Today 2017: We are going to use the above testing method next week for their Two-Step Inequae lity assessment. I did see an improvement in their test scores last time. I also saw an increase in their retention of the material from equations. It was nice to see. They were able to apply their understanding of the two-step process of equations to solve two-step inequalities. Of course, they struggled a bit with negative coefficients and reversing the inequality symbol for the solution. But most remembered how to graph inequality solution sets (when to use an open or closed circle and which way to draw the arrow from the circle on a number line). So I'm definitely looking forward to this assessment again.
3) We are reminded constantly of how relational teaching is. As teachers we work to build relationships with our coworkers and students. Describe a relational moment you had with someone recently.
December 2016: A few days before break one of our middle school teachers went in for minor out-patient surgery and left packets of work to be completed by his students in his absence. The teacher and I are close friends and live in the same neighborhood. He asked me to collect all the student work from the sub before I departed for break and he (or his wife) would come by my house to pick it up over break. He has done the same for me so it felt good to return the favor.

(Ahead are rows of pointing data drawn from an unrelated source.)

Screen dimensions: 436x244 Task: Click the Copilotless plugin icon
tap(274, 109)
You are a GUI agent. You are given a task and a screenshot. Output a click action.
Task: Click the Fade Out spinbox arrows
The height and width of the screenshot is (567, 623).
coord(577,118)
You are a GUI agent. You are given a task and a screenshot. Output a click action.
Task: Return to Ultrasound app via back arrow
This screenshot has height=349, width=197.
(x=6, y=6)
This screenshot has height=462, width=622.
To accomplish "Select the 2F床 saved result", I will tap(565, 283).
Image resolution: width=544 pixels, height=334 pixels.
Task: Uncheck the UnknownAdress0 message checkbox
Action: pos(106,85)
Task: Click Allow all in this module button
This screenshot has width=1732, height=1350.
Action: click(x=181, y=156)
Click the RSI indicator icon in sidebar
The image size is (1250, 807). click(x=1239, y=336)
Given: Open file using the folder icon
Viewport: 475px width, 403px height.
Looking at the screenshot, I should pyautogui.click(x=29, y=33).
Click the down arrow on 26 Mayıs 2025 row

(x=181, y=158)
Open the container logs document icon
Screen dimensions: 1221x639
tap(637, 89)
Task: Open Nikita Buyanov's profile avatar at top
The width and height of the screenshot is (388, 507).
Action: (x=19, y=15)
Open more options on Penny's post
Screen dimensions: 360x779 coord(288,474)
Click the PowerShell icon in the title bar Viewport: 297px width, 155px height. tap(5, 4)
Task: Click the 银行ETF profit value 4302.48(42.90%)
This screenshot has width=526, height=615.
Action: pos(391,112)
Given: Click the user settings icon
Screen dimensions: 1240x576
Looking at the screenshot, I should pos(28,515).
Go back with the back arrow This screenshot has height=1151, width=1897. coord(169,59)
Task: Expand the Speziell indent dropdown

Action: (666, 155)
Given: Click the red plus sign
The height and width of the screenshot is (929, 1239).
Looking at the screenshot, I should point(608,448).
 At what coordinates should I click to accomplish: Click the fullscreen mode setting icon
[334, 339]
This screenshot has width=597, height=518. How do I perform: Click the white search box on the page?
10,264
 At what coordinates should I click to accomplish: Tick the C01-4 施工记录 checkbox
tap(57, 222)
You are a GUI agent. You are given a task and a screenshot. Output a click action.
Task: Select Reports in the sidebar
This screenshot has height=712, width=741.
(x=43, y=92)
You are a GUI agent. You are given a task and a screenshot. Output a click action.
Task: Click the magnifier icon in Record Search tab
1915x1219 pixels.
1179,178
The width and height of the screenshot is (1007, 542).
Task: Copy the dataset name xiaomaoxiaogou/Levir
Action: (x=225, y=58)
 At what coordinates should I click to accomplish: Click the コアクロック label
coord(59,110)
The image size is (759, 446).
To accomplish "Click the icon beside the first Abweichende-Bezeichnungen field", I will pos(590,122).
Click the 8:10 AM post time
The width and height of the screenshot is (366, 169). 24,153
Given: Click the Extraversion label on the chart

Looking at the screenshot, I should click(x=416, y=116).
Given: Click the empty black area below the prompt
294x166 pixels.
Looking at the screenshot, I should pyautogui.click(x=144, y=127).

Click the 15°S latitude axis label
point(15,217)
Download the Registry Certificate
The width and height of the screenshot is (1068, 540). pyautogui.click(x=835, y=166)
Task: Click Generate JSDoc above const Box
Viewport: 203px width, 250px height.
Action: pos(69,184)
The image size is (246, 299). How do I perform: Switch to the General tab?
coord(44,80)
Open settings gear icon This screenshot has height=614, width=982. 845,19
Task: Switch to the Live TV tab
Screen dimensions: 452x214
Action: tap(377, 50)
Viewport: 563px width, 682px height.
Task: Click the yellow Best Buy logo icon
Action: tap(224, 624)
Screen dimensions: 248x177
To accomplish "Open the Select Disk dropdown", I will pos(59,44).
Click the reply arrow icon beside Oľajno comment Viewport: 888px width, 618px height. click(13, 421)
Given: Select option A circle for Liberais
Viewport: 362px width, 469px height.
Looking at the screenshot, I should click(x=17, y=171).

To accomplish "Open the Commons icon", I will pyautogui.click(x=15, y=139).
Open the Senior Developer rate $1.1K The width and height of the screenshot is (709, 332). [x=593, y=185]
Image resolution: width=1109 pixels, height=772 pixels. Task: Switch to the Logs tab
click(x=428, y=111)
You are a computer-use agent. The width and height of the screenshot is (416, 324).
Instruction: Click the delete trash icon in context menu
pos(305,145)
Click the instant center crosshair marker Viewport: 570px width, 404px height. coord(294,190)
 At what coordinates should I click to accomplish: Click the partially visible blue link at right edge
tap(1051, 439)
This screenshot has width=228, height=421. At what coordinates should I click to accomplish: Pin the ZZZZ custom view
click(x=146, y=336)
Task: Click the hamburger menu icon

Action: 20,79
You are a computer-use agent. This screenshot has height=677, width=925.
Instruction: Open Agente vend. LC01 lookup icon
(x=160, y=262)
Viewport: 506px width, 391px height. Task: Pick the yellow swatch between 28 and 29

Today 2017: We have two new teachers on our team. Over the past few days I have enjoyed assisting them in a variety of ways - from assisting in technology setup to discussing behavior intervention strategies for individual cadets to sharing bits of personal/professional stories. Both are fantastic additions to our team and hope they will be with us for many years to come.
4) Teachers are always working on improving, and often have specific goals for things to work on throughout a year. What progress have you made in your goal?
Goal: Working towards a mathematical mindset.
I feel like I am not making progress on this goal. However, that should change in a few weeks. On the 17th of January, we have a teacher workday for district professional development. I have signed up for a half day course on "Creating a Growth Mindset in Middle School Math Classrooms (7th Grade)." Next time I should have more to put here :)
5) What else happened this month that you would like to share?
Already shared in the opening paragraphs before my reflections.